Written problem: Rewrite the listing below, substituting "interface agent" for every occurrence of "GUI agent" and leaving everything else unchanged.

* START Data listing *

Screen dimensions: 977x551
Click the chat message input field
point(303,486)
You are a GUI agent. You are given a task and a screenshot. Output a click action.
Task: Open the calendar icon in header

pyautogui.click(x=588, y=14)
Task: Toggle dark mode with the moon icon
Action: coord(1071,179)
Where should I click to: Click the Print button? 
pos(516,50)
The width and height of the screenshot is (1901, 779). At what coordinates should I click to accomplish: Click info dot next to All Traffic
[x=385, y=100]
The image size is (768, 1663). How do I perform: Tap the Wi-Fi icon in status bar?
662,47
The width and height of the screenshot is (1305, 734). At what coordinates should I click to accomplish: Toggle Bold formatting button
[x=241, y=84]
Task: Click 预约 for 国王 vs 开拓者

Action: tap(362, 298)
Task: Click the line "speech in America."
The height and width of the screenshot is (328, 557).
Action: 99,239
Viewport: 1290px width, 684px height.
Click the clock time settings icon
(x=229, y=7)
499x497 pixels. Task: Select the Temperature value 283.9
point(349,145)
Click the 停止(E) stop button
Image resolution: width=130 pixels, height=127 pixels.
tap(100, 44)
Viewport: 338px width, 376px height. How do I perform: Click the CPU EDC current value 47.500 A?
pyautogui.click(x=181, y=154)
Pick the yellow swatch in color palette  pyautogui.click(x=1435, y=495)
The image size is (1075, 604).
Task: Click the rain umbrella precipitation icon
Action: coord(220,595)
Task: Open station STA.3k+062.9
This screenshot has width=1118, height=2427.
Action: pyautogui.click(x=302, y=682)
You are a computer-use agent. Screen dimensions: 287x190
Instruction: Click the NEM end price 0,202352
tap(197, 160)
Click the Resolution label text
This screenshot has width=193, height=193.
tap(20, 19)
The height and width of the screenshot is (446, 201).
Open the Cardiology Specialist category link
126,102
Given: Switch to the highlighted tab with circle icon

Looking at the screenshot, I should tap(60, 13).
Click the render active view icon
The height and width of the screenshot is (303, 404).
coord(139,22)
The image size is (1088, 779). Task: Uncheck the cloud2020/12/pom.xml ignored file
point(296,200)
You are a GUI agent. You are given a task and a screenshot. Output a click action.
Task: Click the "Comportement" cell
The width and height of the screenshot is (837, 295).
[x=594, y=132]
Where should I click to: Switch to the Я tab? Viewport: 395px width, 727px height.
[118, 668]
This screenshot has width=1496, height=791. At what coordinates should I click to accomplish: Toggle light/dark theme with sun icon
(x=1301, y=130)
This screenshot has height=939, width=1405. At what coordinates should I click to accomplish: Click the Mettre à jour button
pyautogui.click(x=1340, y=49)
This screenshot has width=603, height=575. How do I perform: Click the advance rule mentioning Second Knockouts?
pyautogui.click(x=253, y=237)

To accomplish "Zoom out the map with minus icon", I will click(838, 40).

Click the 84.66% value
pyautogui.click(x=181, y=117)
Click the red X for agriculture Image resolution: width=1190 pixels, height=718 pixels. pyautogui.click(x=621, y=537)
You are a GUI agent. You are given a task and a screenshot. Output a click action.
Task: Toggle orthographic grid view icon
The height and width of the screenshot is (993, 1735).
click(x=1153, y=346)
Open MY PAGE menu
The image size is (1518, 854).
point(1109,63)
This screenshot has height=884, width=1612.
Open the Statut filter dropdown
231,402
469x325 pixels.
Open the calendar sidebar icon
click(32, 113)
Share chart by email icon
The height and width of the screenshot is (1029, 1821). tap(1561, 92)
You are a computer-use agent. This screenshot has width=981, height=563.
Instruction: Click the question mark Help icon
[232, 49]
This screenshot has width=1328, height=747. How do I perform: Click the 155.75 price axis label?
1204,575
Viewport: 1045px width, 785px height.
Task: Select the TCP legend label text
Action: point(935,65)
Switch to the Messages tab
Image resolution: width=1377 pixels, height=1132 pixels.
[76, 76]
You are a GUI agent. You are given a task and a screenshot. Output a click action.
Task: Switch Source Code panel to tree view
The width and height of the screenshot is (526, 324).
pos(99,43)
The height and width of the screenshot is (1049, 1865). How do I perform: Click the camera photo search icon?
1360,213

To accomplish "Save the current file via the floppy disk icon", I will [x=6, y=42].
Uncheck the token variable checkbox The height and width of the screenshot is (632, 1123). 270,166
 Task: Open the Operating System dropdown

* END Data listing *

Answer:
Screen dimensions: 977x551
Click the chat message input field
point(303,486)
You are a interface agent. You are given a task and a screenshot. Output a click action.
Task: Open the calendar icon in header

pyautogui.click(x=588, y=14)
Task: Toggle dark mode with the moon icon
Action: coord(1071,179)
Where should I click to: Click the Print button? 
pos(516,50)
The width and height of the screenshot is (1901, 779). At what coordinates should I click to accomplish: Click info dot next to All Traffic
[x=385, y=100]
The image size is (768, 1663). How do I perform: Tap the Wi-Fi icon in status bar?
662,47
The width and height of the screenshot is (1305, 734). At what coordinates should I click to accomplish: Toggle Bold formatting button
[x=241, y=84]
Task: Click 预约 for 国王 vs 开拓者

Action: tap(362, 298)
Task: Click the line "speech in America."
The height and width of the screenshot is (328, 557).
Action: 99,239
Viewport: 1290px width, 684px height.
Click the clock time settings icon
(x=229, y=7)
499x497 pixels. Task: Select the Temperature value 283.9
point(349,145)
Click the 停止(E) stop button
Image resolution: width=130 pixels, height=127 pixels.
tap(100, 44)
Viewport: 338px width, 376px height. How do I perform: Click the CPU EDC current value 47.500 A?
pyautogui.click(x=181, y=154)
Pick the yellow swatch in color palette  pyautogui.click(x=1435, y=495)
The image size is (1075, 604).
Task: Click the rain umbrella precipitation icon
Action: coord(220,595)
Task: Open station STA.3k+062.9
This screenshot has width=1118, height=2427.
Action: pyautogui.click(x=302, y=682)
You are a computer-use agent. Screen dimensions: 287x190
Instruction: Click the NEM end price 0,202352
tap(197, 160)
Click the Resolution label text
This screenshot has width=193, height=193.
tap(20, 19)
The height and width of the screenshot is (446, 201).
Open the Cardiology Specialist category link
126,102
Given: Switch to the highlighted tab with circle icon

Looking at the screenshot, I should tap(60, 13).
Click the render active view icon
The height and width of the screenshot is (303, 404).
coord(139,22)
The image size is (1088, 779). Task: Uncheck the cloud2020/12/pom.xml ignored file
point(296,200)
You are a interface agent. You are given a task and a screenshot. Output a click action.
Task: Click the "Comportement" cell
The width and height of the screenshot is (837, 295).
[x=594, y=132]
Where should I click to: Switch to the Я tab? Viewport: 395px width, 727px height.
[118, 668]
This screenshot has width=1496, height=791. At what coordinates should I click to accomplish: Toggle light/dark theme with sun icon
(x=1301, y=130)
This screenshot has height=939, width=1405. At what coordinates should I click to accomplish: Click the Mettre à jour button
pyautogui.click(x=1340, y=49)
This screenshot has width=603, height=575. How do I perform: Click the advance rule mentioning Second Knockouts?
pyautogui.click(x=253, y=237)

To accomplish "Zoom out the map with minus icon", I will click(838, 40).

Click the 84.66% value
pyautogui.click(x=181, y=117)
Click the red X for agriculture Image resolution: width=1190 pixels, height=718 pixels. pyautogui.click(x=621, y=537)
You are a interface agent. You are given a task and a screenshot. Output a click action.
Task: Toggle orthographic grid view icon
The height and width of the screenshot is (993, 1735).
click(x=1153, y=346)
Open MY PAGE menu
The image size is (1518, 854).
point(1109,63)
This screenshot has height=884, width=1612.
Open the Statut filter dropdown
231,402
469x325 pixels.
Open the calendar sidebar icon
click(32, 113)
Share chart by email icon
The height and width of the screenshot is (1029, 1821). tap(1561, 92)
You are a computer-use agent. This screenshot has width=981, height=563.
Instruction: Click the question mark Help icon
[232, 49]
This screenshot has width=1328, height=747. How do I perform: Click the 155.75 price axis label?
1204,575
Viewport: 1045px width, 785px height.
Task: Select the TCP legend label text
Action: point(935,65)
Switch to the Messages tab
Image resolution: width=1377 pixels, height=1132 pixels.
[76, 76]
You are a interface agent. You are given a task and a screenshot. Output a click action.
Task: Switch Source Code panel to tree view
The width and height of the screenshot is (526, 324).
pos(99,43)
The height and width of the screenshot is (1049, 1865). How do I perform: Click the camera photo search icon?
1360,213

To accomplish "Save the current file via the floppy disk icon", I will [x=6, y=42].
Uncheck the token variable checkbox The height and width of the screenshot is (632, 1123). 270,166
 Task: Open the Operating System dropdown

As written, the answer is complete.